NJ moves to establish new crime — what is fertility fraud?
You go to the doctor for help with infertility, and without your consent, he uses his own sperm to create your baby.
Yes, this does happen and has happened. And right now in New Jersey, there's nothing on the books that says this act is actually illegal.
"They seek help and they just wanted to be a mother, and they're violated. It's horrifying," Assemblywoman Gabriela Mosquera, D-Gloucester, chair of the Assembly Woman and Children Committee, said.
Days after her committee did the same, the full New Jersey Assembly on Jan. 26 unanimously approved a proposed law that would establish the crime of "fertility fraud."
Under the measure, it would be a third-degree crime for a health care professional to impregnate someone through assisted reproduction treatment by using their own sample, without written consent from the patient. A doctor would also need written consent to use the sperm of another person.
"It's a shame that we are doing this in 2023, but we have to," said Assemblywoman Shanique Speight, D-Essex, a sponsor of the measure.
The issue garnered national attention with the 2022 release of the Netflix documentary "Our Father." It follows the story of dozens of individuals in the Indianapolis area who learn they are all fathered by the same retired fertility doctor.
As of the documentary's production, more than 90 of the doctor's offspring had come forward.
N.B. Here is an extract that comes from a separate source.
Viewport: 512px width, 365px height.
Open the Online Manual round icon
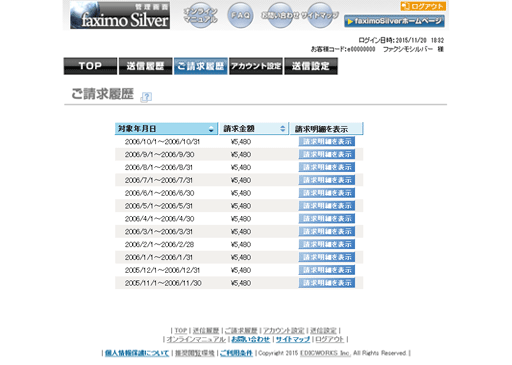pyautogui.click(x=201, y=15)
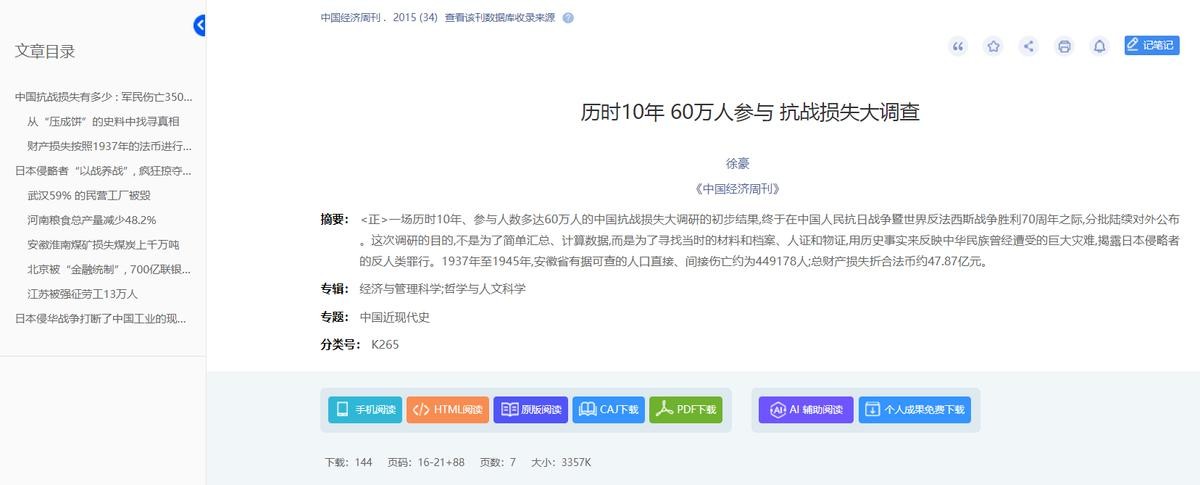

At the time, there was no crime on the books for the doctor's alleged acts. In 2018, the siblings and their mothers successfully passed legislation in Indiana that makes illicit donor insemination illegal.
According to the documentary, dozens of doctors have been found to have used their own sperm to inseminate fertility patients, thanks to commercial DNA testing.
In 2021, a New Jersey mother sued her former doctor, located in New York, for fertility fraud.
If the bill becomes law, prosecution would be possible within 20 years of the day that the treatment was administered, or within 10 years of the victim first becoming aware that the crime had been committed.